Hold'em Tourneys: Short Handed and Heads Up

I’ve been working on my NL Hold’em tournament skills, and I’m pretty good at the early and middle stages; in the ten-seat sit-and-go tournaments I find myself in the top four most of the time. Unfortunately, it’s usually three or four, with the rare foray into the top two. (I am turning a small profit at them, according to PokerTracker, but not as much as it could be.) Frankly, my short game/endgame skills just suck.

None of my books address this very well; I understand that it is a major focus of the second volume of Dan Harrington’s superb Harrington on Hold’em, coming out next month.

In the meantime, I ask the great poker minds of this board–what are some good strategic guidelines for when the seats get empty and the blinds get big? What is your advice for someone who just can’t seem to get over that last hump?

Is your goal to win or to cash? If you just want to cash, shut down when it’s down to four and let someone else get blinded/busted out first. If your goal is to win, what works for me if I have a deep enough stack is to pound the blinds and/or short stack with pretty much any hand with possibility. I rarely call when it’s bubble time; raise or fold. Some of my success with this move is because I tend to play very tight in the early stages so I have the table image to help me get away with steals.

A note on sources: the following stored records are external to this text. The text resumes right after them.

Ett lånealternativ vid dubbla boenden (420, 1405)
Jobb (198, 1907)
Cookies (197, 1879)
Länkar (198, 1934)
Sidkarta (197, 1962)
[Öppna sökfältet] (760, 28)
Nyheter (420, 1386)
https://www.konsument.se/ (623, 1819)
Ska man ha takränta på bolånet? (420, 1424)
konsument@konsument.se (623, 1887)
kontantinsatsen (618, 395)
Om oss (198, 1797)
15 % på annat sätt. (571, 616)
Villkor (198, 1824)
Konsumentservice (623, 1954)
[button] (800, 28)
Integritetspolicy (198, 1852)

All advice subject to change based on any of about 50 factors.

Oh, and heads up, raise raise raise.

Otto, if the SDMB was one of those forums where members could buy other members custom titles, I would buy you one that said King of Hold 'Em. You show up in Hold 'Em threads like I show up in NA$CAR threads. :smiley:

That being said, your advice is dead on IMO. Once you get to heads up, the shittiest of hands will win, so it becomes more about the betting. If you have a decent hand (any paint, any pocket pair, any running pocket cards) bet big.

What Otto said.

The value of suited cards goes down. The value of card rank goes up. Aggresion becomes more important. Psychology enters into the game at this point in a big way. As a short-handed or heads-up match progresses, there’s sort of an ebb and flow that takes place. As the cards are dealt, pure randomness dictates that players will get runs of good and bad ‘luck’, for short periods and long. If you win a couple of hands in a row you start to gain a psychological edge over your opponent. If you can learn to exploit that, know when to lean in on the other player and when to back off, you can control the game.

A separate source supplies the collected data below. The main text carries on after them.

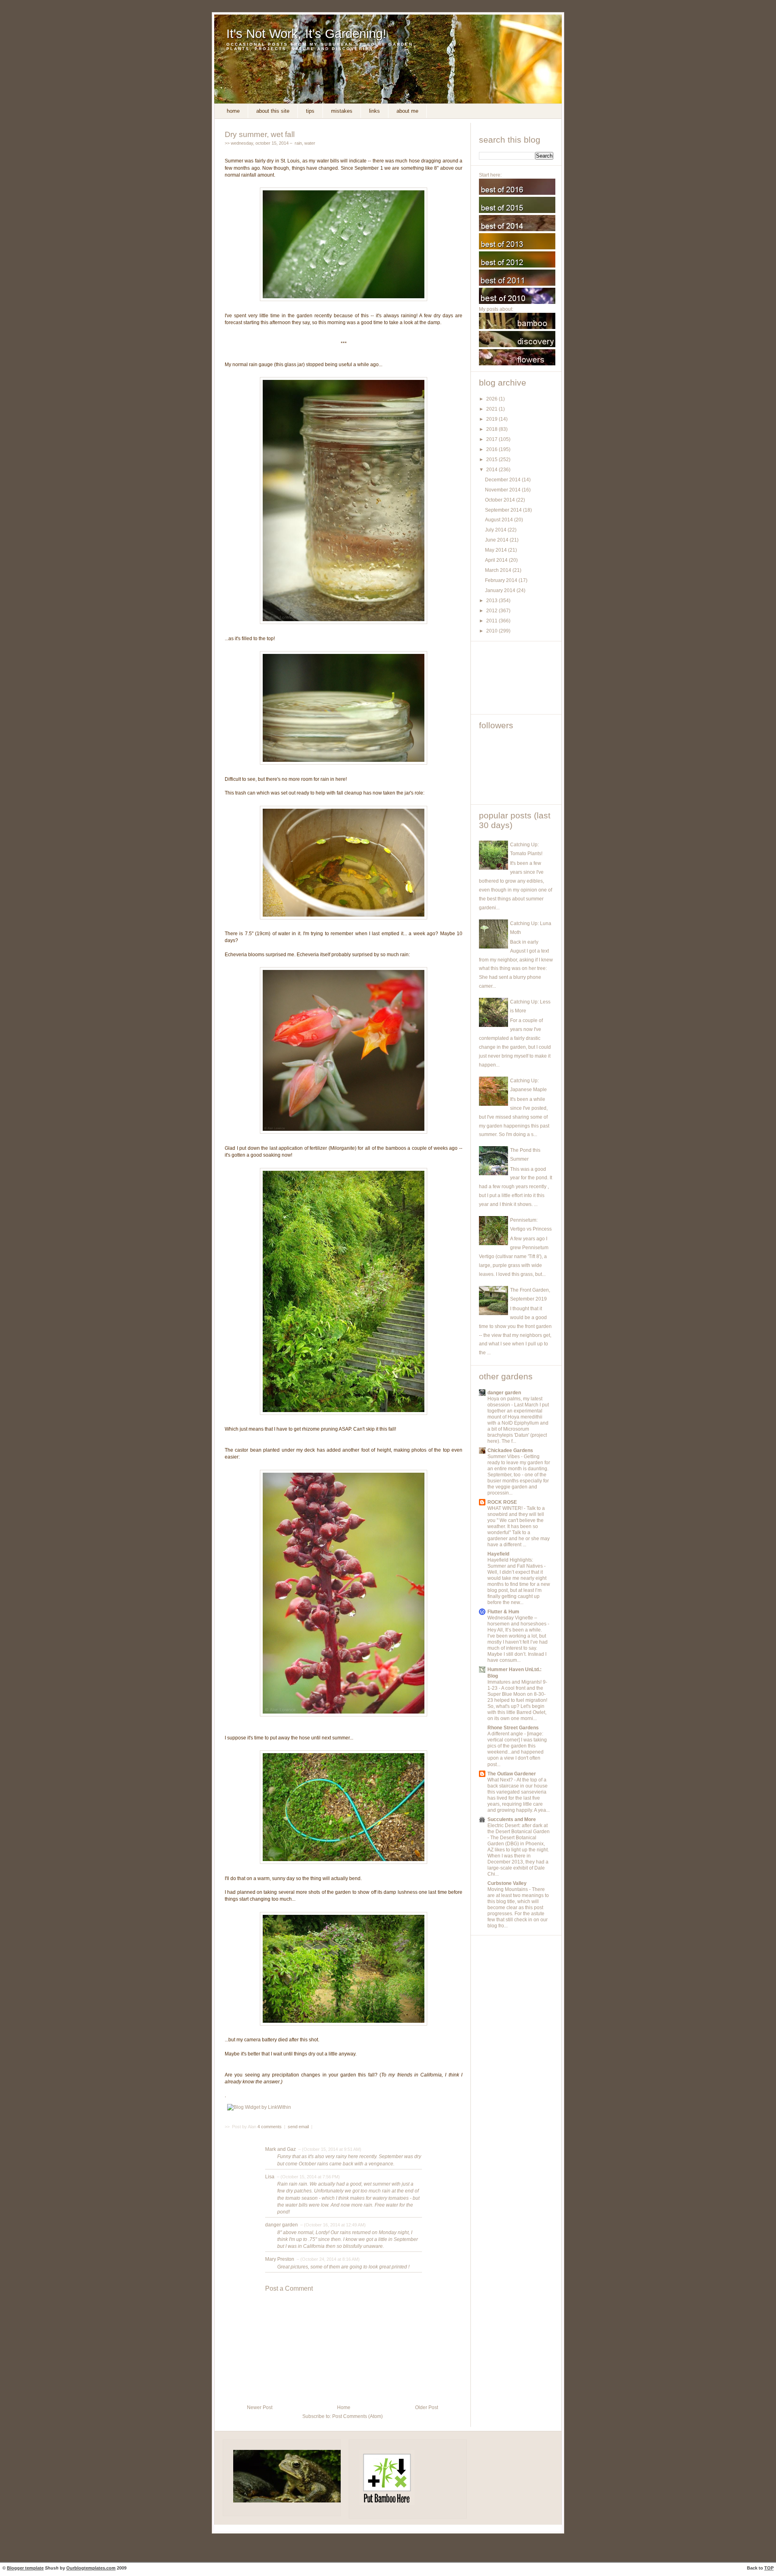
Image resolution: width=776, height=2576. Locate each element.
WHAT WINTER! (505, 1508)
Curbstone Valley (507, 1883)
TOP (769, 2567)
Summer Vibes (504, 1456)
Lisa (269, 2177)
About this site (272, 111)
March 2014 (498, 570)
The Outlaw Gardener (511, 1774)
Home (233, 111)
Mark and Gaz (280, 2149)
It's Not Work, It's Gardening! (306, 34)
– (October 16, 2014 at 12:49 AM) (332, 2224)
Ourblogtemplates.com (91, 2567)
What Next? (500, 1779)
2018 (492, 429)
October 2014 (500, 500)
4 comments (270, 2126)
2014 (492, 469)
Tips (310, 111)
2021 (492, 409)
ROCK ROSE (502, 1502)
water (309, 143)
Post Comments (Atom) (357, 2416)
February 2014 (502, 580)
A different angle (505, 1733)
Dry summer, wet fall (260, 134)
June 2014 (497, 540)
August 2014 (499, 520)
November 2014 (503, 490)
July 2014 (496, 530)
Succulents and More (511, 1819)
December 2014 (503, 480)
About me (407, 111)
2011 (492, 621)
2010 (492, 631)
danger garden (281, 2225)
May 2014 (496, 550)
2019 (492, 419)
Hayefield (498, 1554)
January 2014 (501, 590)
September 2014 (504, 510)
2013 (492, 600)
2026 (492, 399)
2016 (492, 449)
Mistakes (341, 111)
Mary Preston (279, 2259)
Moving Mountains (508, 1889)
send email (298, 2126)
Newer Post (259, 2407)
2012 (492, 610)
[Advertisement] (515, 677)
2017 (492, 439)
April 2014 (497, 560)
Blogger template (25, 2567)
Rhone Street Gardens (513, 1728)
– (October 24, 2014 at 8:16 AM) (327, 2259)
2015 (492, 459)
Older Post (426, 2407)
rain (298, 143)
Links (374, 111)
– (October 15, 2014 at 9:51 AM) (329, 2149)
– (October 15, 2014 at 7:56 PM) (308, 2176)
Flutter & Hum (503, 1612)
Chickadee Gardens (510, 1450)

In my opinion, this is where the real skill exists in poker. And there’s a large variation in skill between the best and the average. Anyone can read a few books and learn to beat a soft ring game. It just takes discipline. But to be a good short-handed or heads-up player, you have to be a fast thinker, and you have to be a shrewd judge of the situation.

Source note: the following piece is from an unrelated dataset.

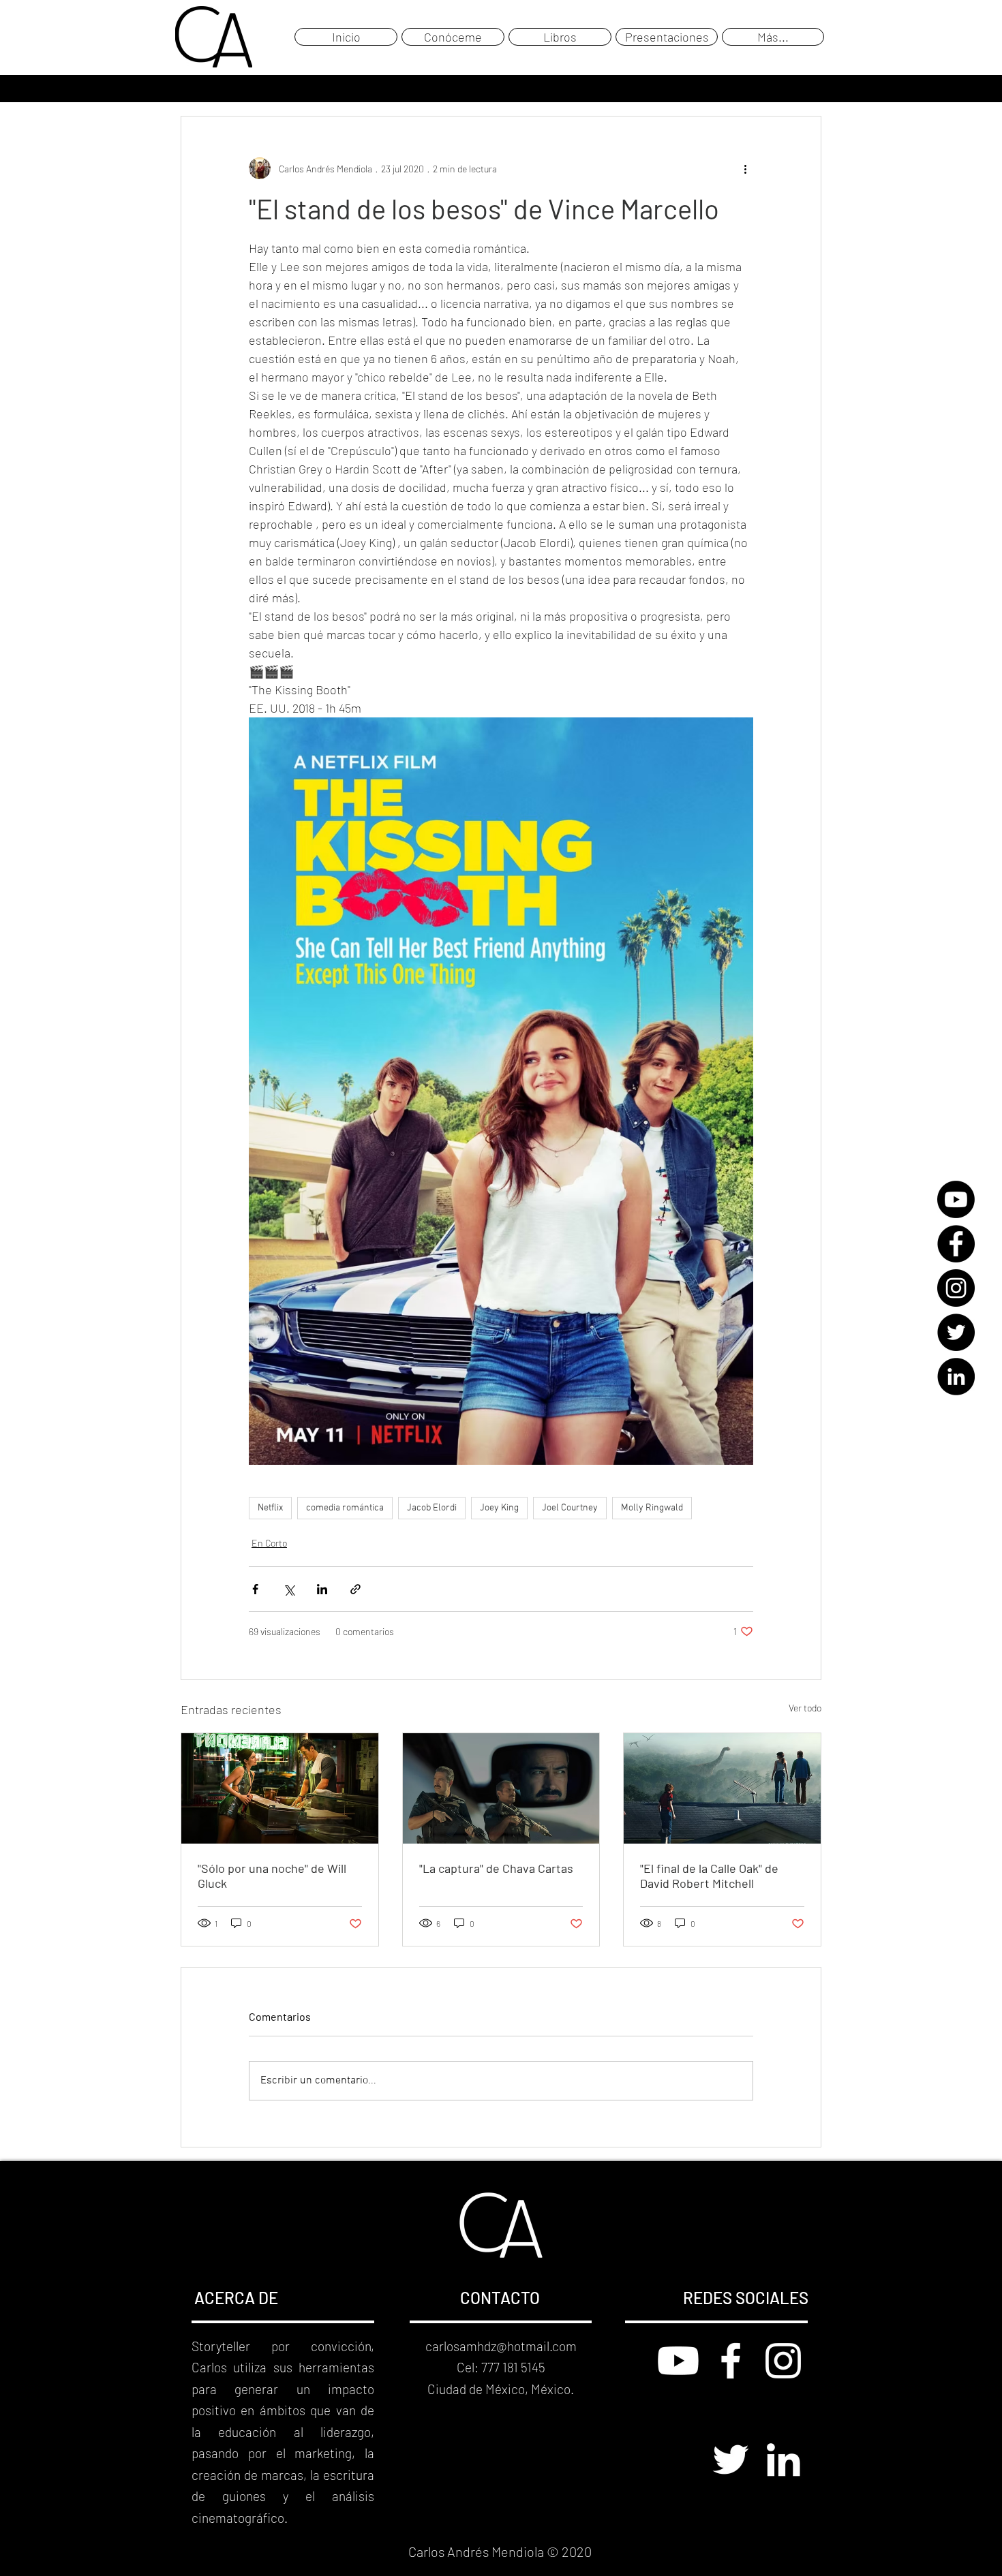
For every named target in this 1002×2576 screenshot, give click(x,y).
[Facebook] (956, 1243)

There are “great poker minds” here? I gotta pay more attention. My game obviously has some flaws - I just seem to cycle up and down, instead of hitting a steady rise.

In online sit-in-go’s the #1 factor for getting in the money is pure aggression in the end-game. You can’t wait for cards any longer because the blinds are ramping up, so you need to steal. You only need to steal a few large blinds, typically at the 50/100, 75/150 and 100/200 levels to make it in the money. Small stacks who were getting chipped down will bust out or you will have bought yourself time to catch a big hand and bust someone. If you’re playing SNG’s on Party or a Party skin I’d advise you to spend your juice elsewhere because the structure is ridiculous.

If you’re playing SNGs in the $10-$30 range you should be able to steal alot of blinds with any two cards. Remember these players are just as scared of busting out on the bubble as you are. Also remember that players are out to steal your blinds as well and if someone min-raises your blind from a steal position or completes the SB you need to push back occasionally.

Head-Ups, raise your button with any-two cards. Any piece of the flop becomes extremely valuable and bet your strong draws hard.